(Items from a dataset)
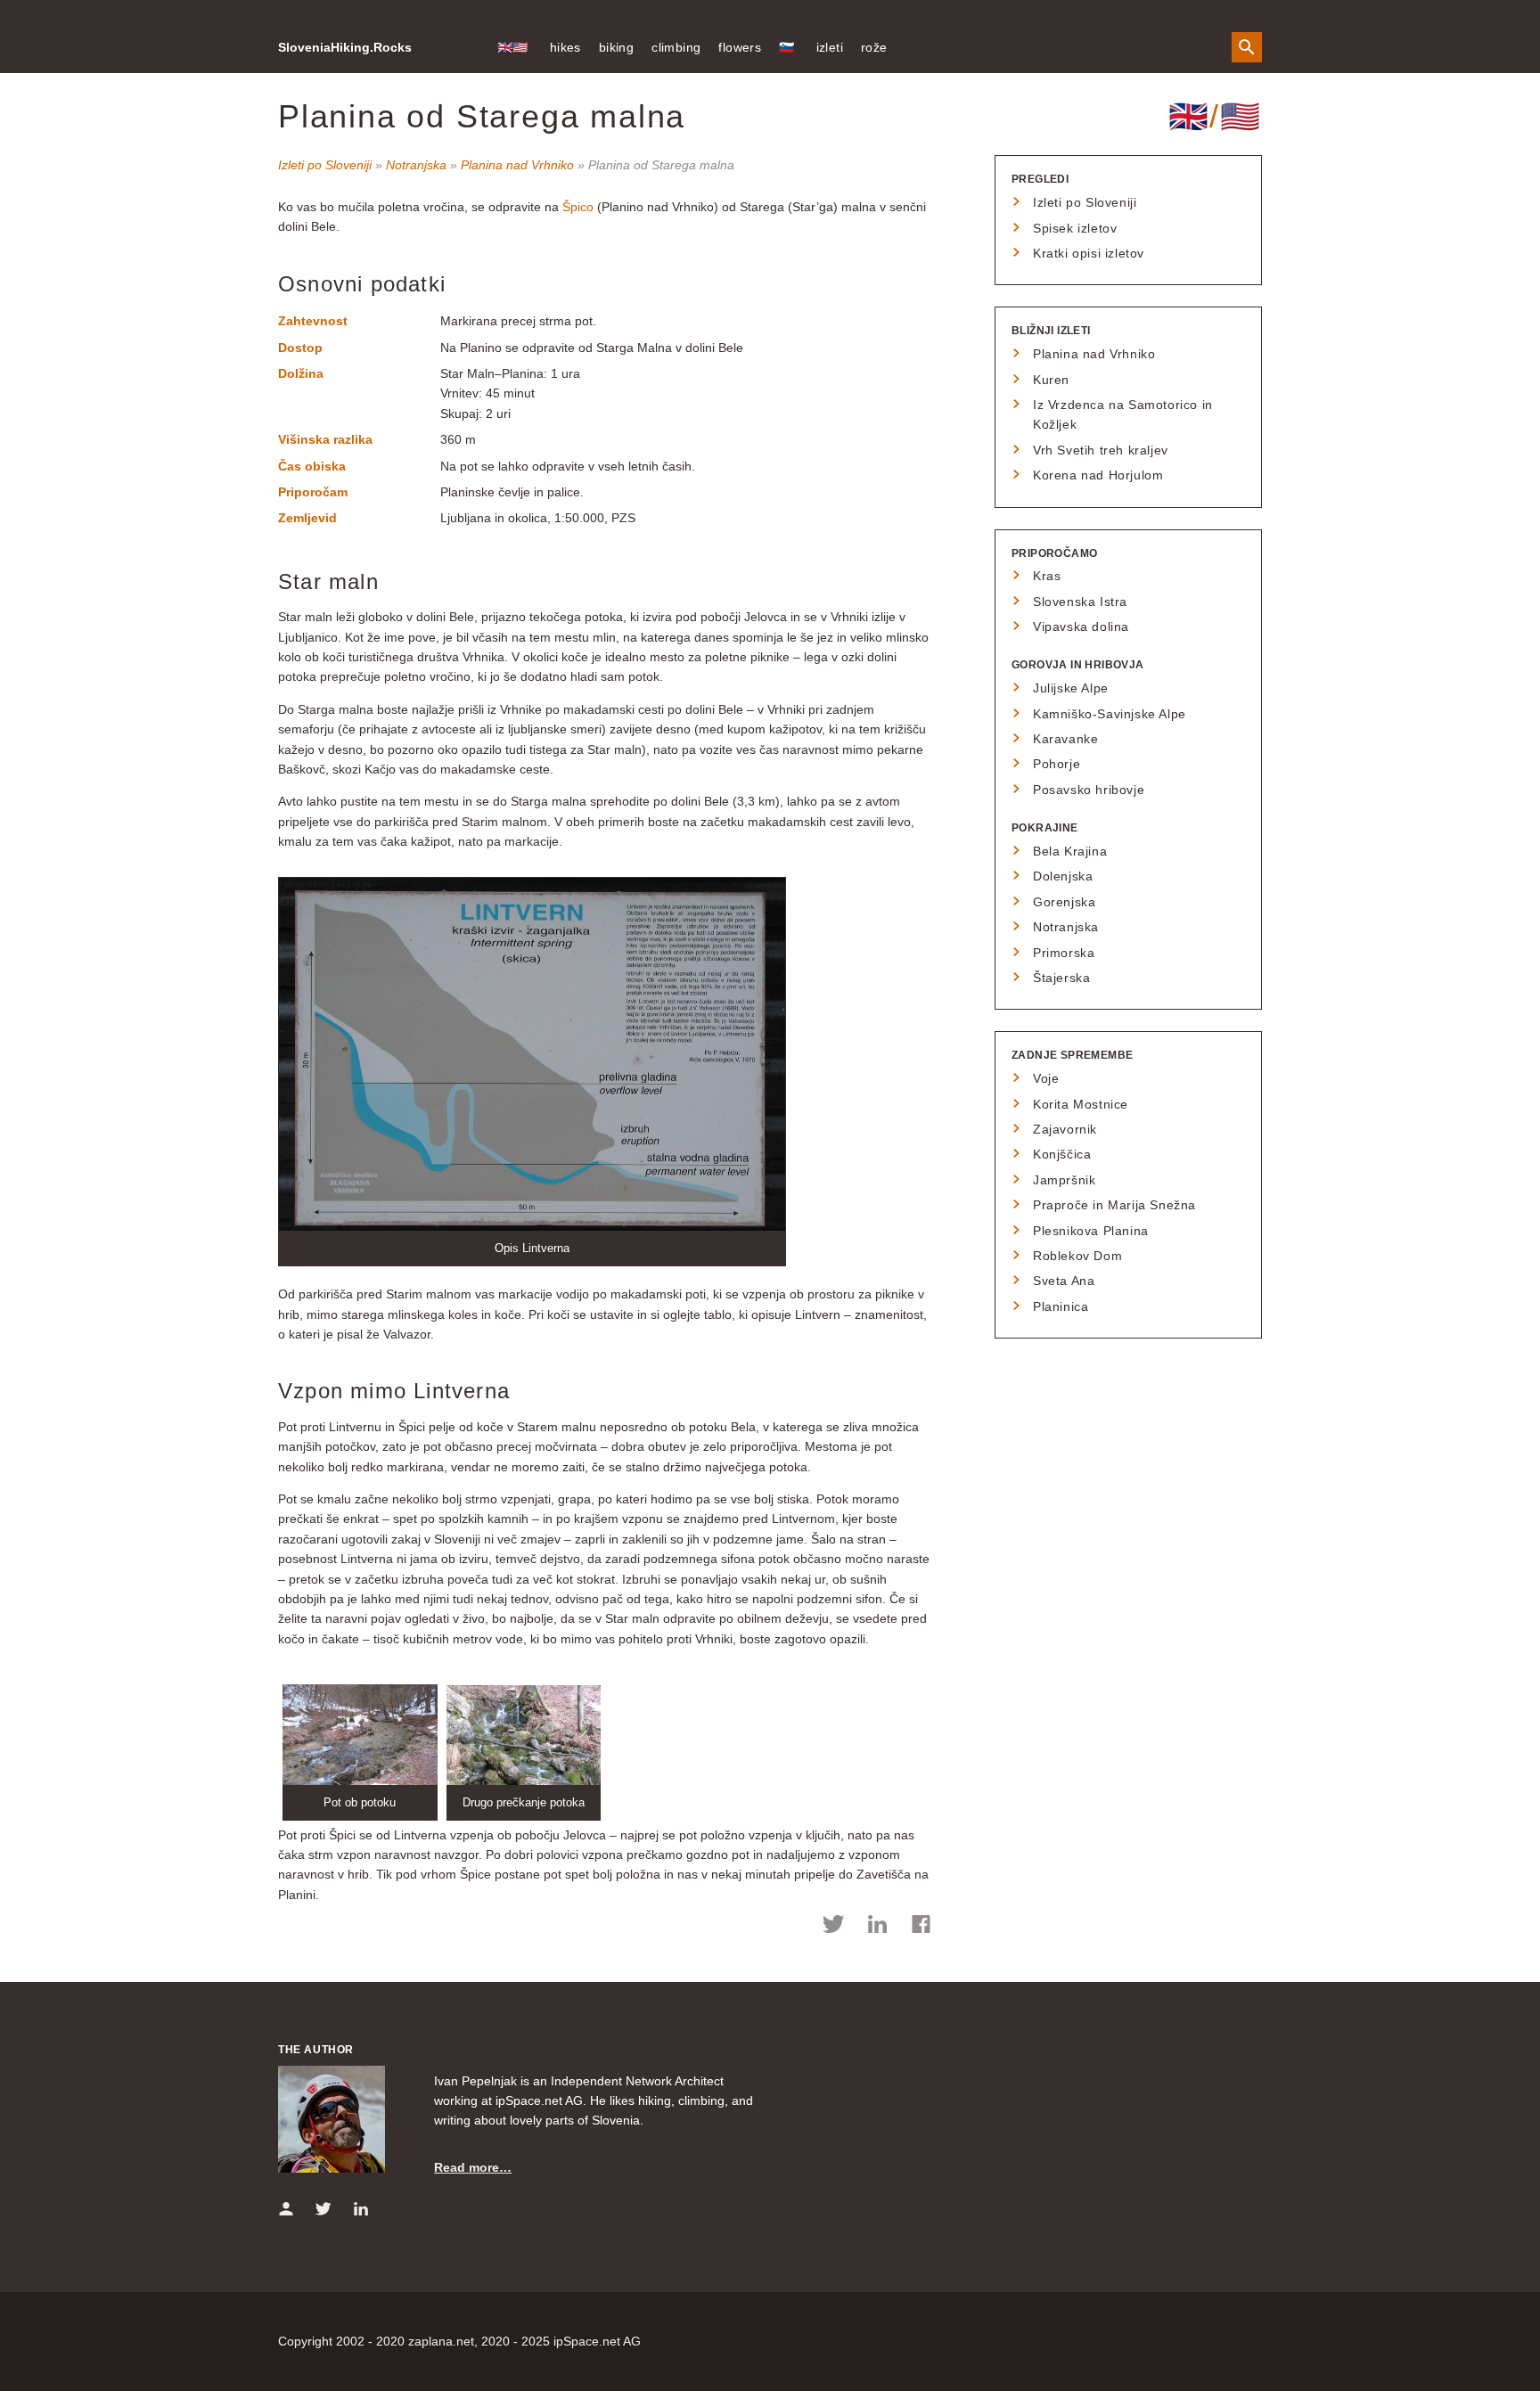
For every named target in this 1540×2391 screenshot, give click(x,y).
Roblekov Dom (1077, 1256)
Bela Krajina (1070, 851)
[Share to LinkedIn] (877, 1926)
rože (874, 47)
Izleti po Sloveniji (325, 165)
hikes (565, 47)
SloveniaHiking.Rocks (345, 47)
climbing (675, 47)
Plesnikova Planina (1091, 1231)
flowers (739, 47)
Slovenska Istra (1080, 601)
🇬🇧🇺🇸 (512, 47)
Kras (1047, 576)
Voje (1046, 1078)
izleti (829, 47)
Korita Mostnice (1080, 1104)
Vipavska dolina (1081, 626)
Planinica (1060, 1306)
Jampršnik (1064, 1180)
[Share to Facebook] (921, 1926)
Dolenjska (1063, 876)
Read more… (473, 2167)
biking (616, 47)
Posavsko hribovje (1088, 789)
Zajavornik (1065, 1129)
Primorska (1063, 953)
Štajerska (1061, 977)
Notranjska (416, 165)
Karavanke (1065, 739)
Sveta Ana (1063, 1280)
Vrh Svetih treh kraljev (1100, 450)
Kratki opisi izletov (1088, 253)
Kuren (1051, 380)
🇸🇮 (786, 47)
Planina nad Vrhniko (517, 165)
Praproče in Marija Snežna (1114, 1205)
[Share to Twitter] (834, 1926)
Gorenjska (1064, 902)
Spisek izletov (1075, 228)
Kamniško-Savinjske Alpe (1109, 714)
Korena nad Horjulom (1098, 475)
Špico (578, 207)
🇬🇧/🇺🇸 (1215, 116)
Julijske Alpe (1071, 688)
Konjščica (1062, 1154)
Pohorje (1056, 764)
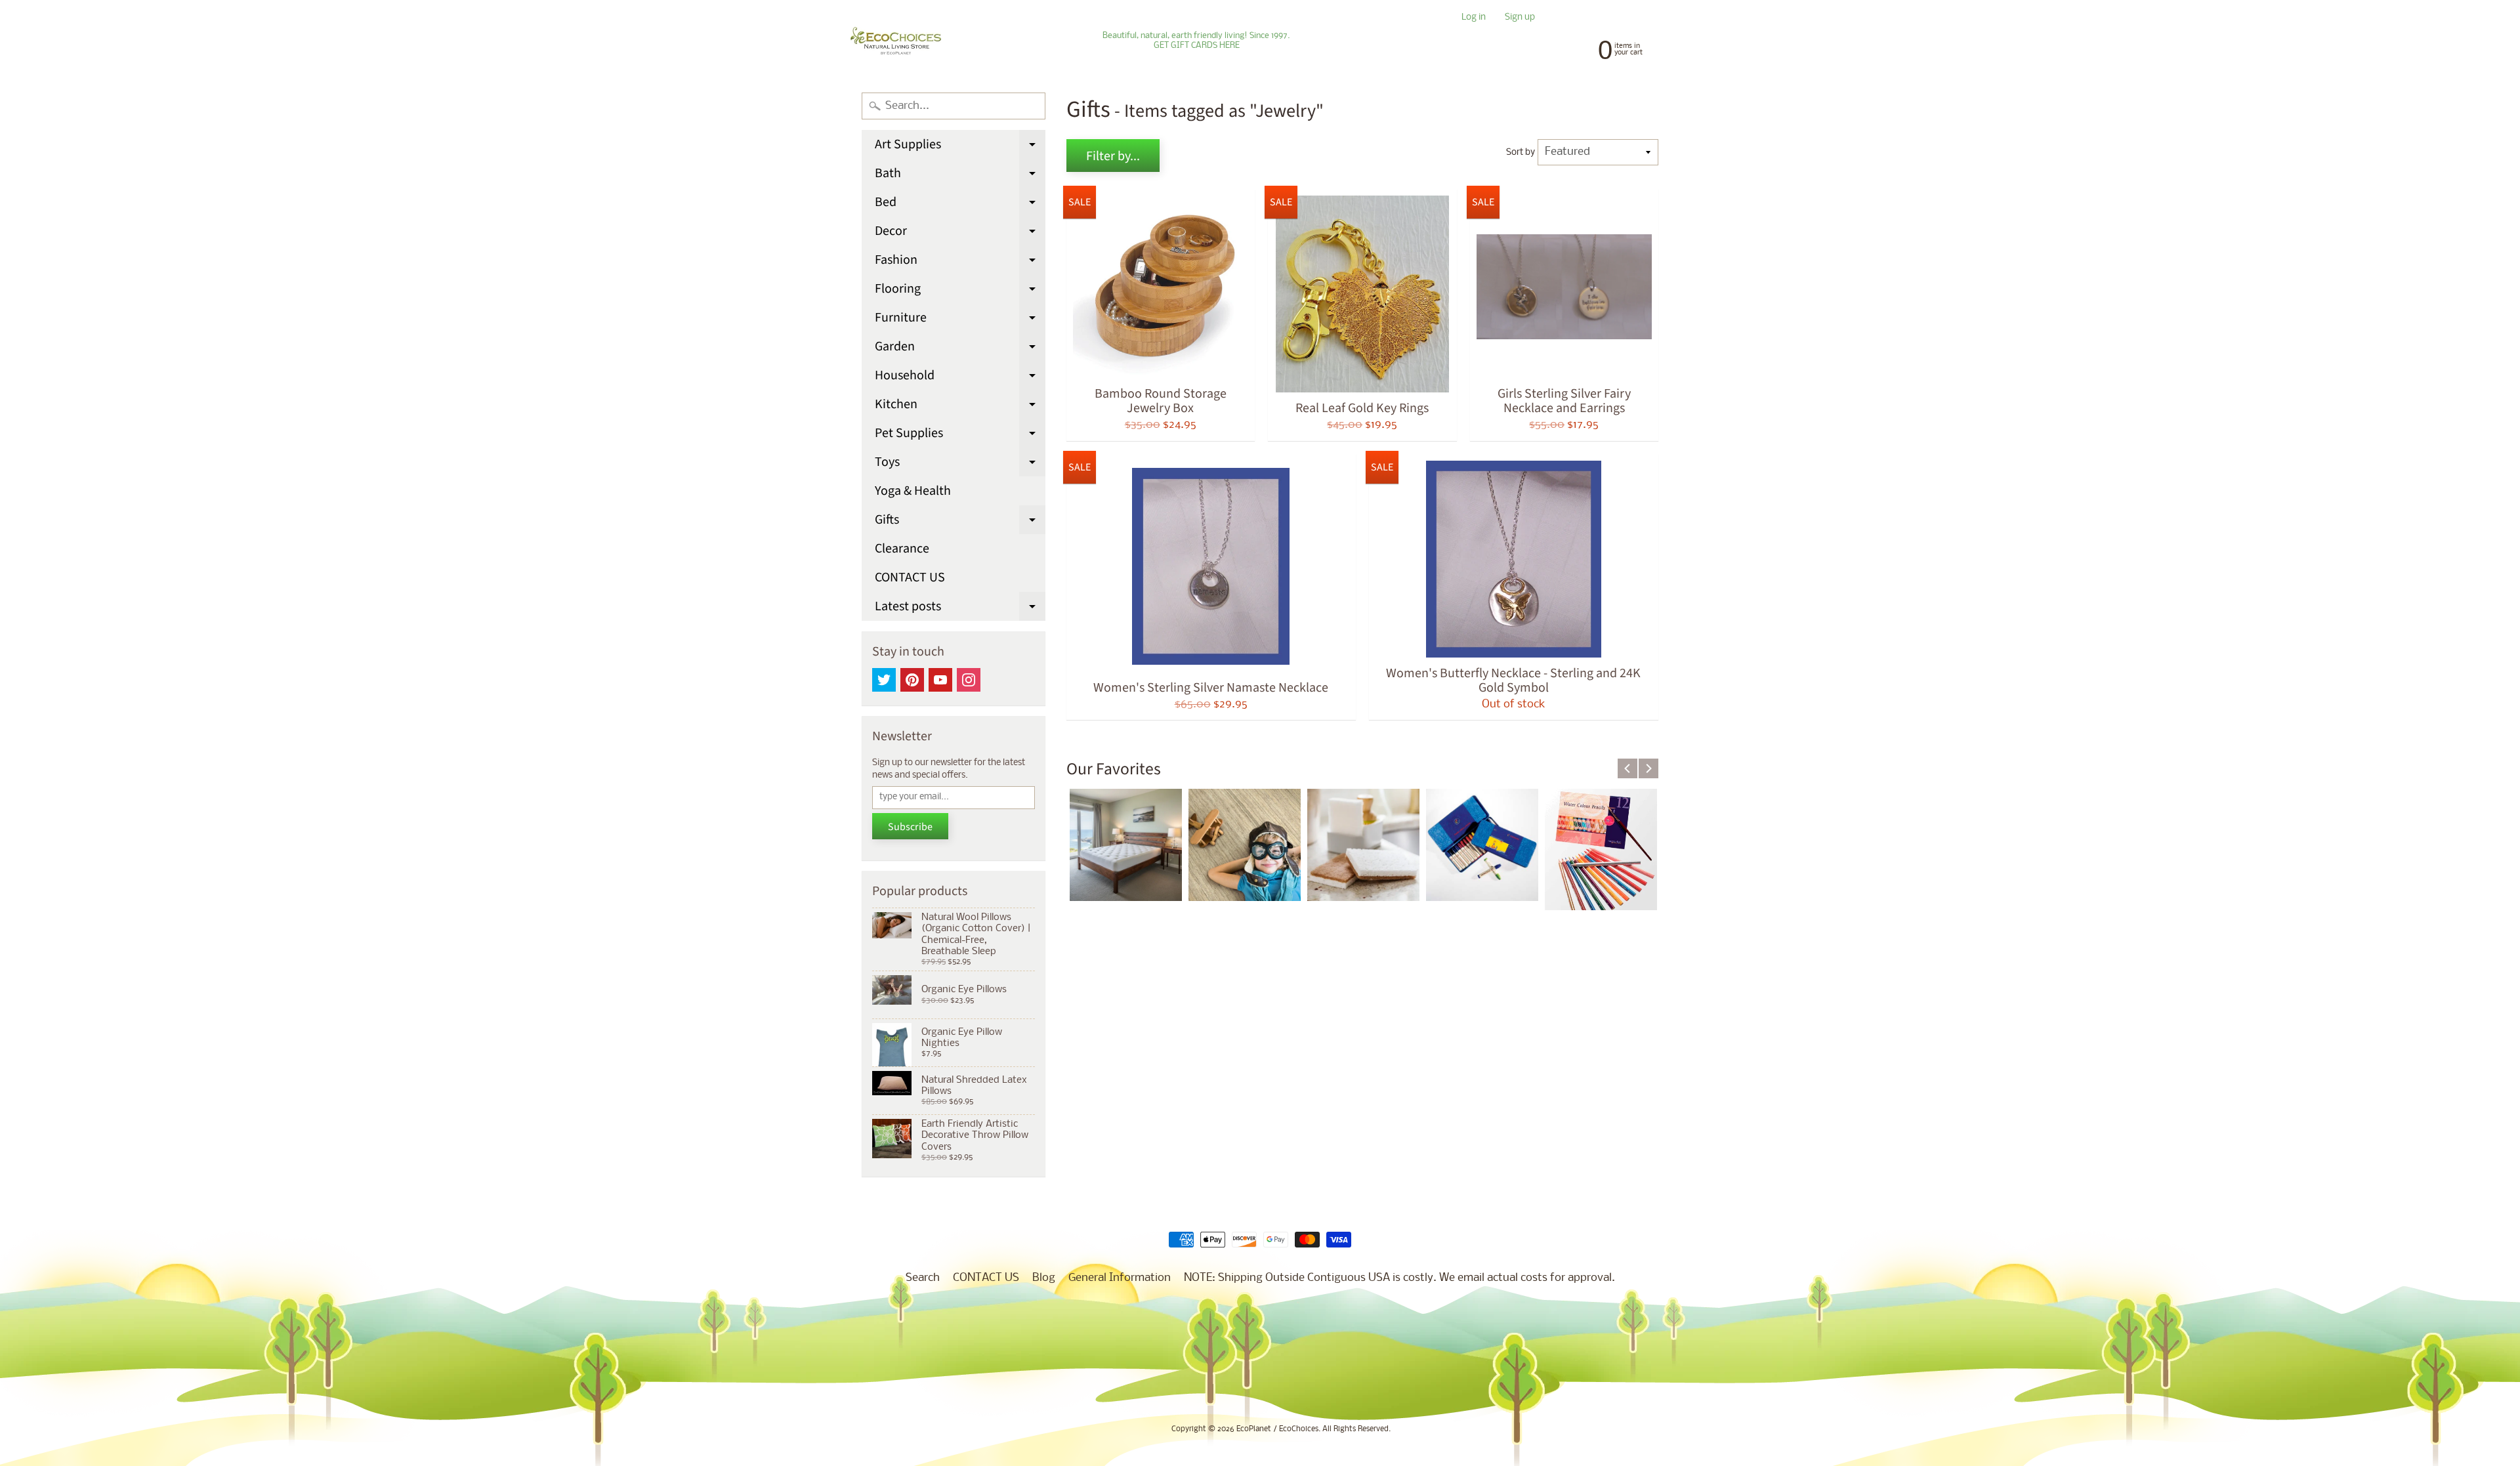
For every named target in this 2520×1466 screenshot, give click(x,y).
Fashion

Aim of the task: Write out the entries above verbatim; the pictures do not belong in your copy.

Reply:
For every named target in this 1540×2391 screenshot, give click(x,y).
Roblekov Dom (1077, 1256)
Bela Krajina (1070, 851)
[Share to LinkedIn] (877, 1926)
rože (874, 47)
Izleti po Sloveniji (325, 165)
hikes (565, 47)
SloveniaHiking.Rocks (345, 47)
climbing (675, 47)
Plesnikova Planina (1091, 1231)
flowers (739, 47)
Slovenska Istra (1080, 601)
🇬🇧🇺🇸 (512, 47)
Kras (1047, 576)
Voje (1046, 1078)
izleti (829, 47)
Korita Mostnice (1080, 1104)
Vipavska dolina (1081, 626)
Planinica (1060, 1306)
Jampršnik (1064, 1180)
[Share to Facebook] (921, 1926)
Dolenjska (1063, 876)
Read more… (473, 2167)
biking (616, 47)
Posavsko hribovje (1088, 789)
Zajavornik (1065, 1129)
Primorska (1063, 953)
Štajerska (1061, 977)
Notranjska (416, 165)
Karavanke (1065, 739)
Sveta Ana (1063, 1280)
Vrh Svetih treh kraljev (1100, 450)
Kratki opisi izletov (1088, 253)
Kuren (1051, 380)
🇸🇮 (786, 47)
Planina nad Vrhniko (517, 165)
Praproče in Marija Snežna (1114, 1205)
[Share to Twitter] (834, 1926)
Gorenjska (1064, 902)
Spisek izletov (1075, 228)
Kamniško-Savinjske Alpe (1109, 714)
Korena nad Horjulom (1098, 475)
Špico (578, 207)
🇬🇧/🇺🇸 (1215, 116)
Julijske Alpe (1071, 688)
Konjščica (1062, 1154)
Pohorje (1056, 764)
For every named target in this 2520×1466 screenshot, give click(x,y).
Fashion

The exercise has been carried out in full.